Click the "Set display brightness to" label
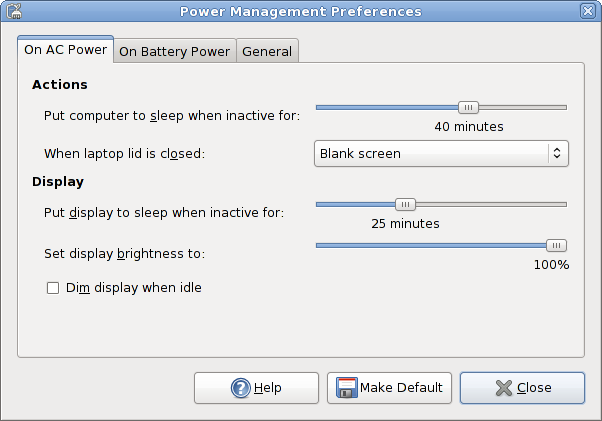Screen dimensions: 602x421 click(x=131, y=253)
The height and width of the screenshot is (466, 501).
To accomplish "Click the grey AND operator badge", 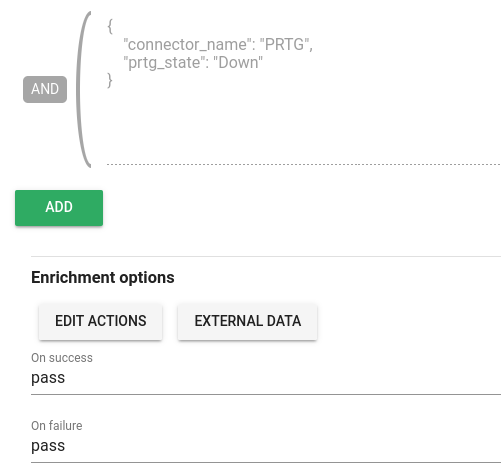I will (45, 89).
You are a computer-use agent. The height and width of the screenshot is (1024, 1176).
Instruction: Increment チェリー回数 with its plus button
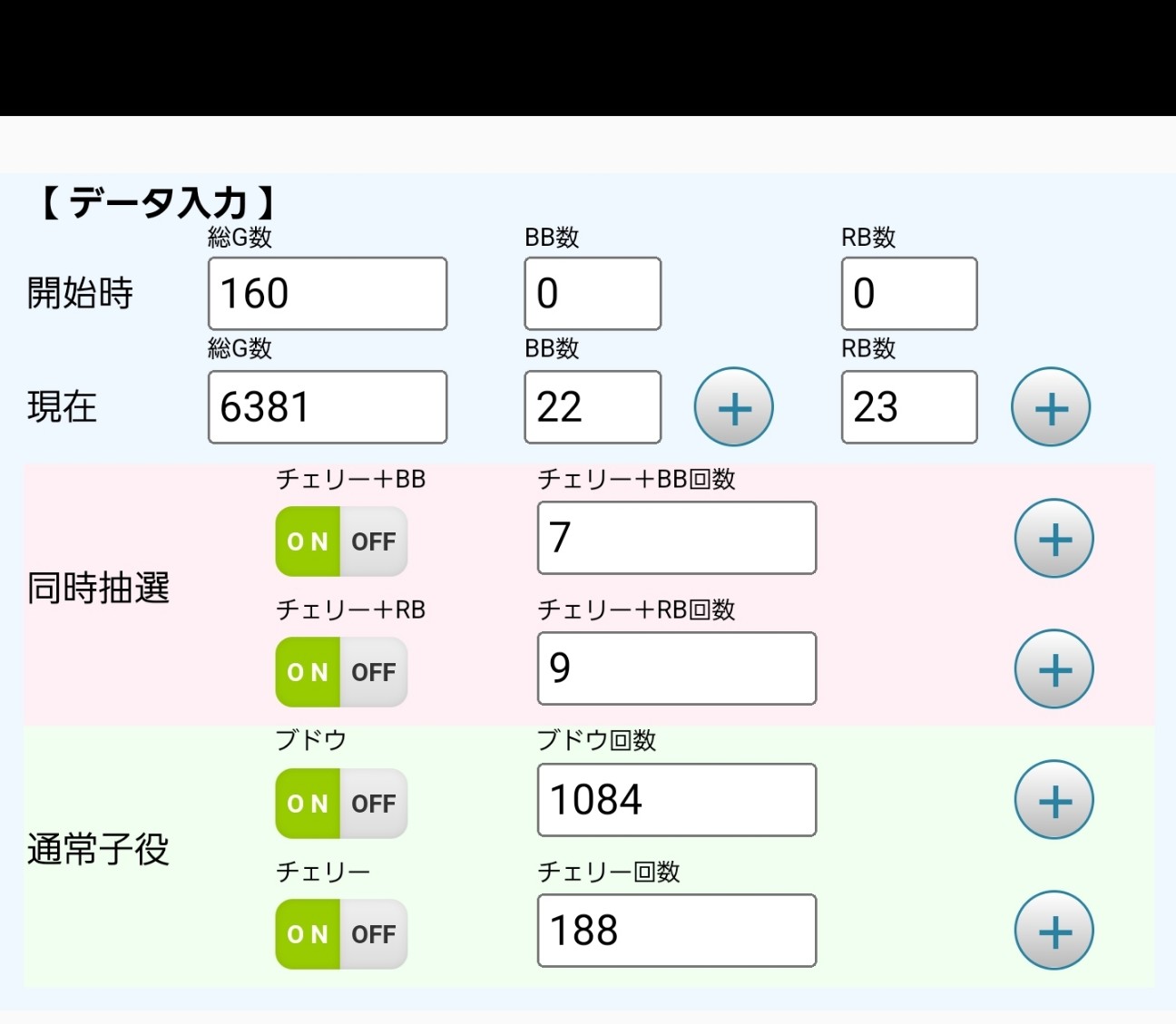point(1053,930)
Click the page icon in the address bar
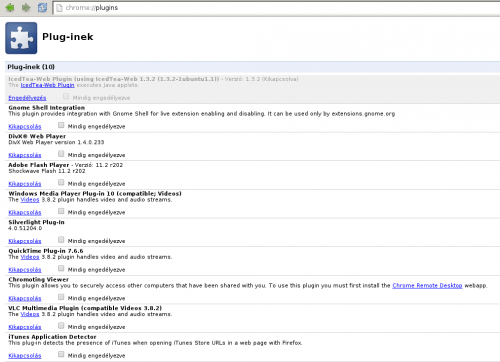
-*-*-
** What you need to do **
Pictures must be left out. Return verbatim only the lines from the line with "Instruction: Increment チェリー回数" through the final line of the material above, including both ends.

** Task response **
Instruction: Increment チェリー回数 with its plus button
point(1053,930)
Click the page icon in the address bar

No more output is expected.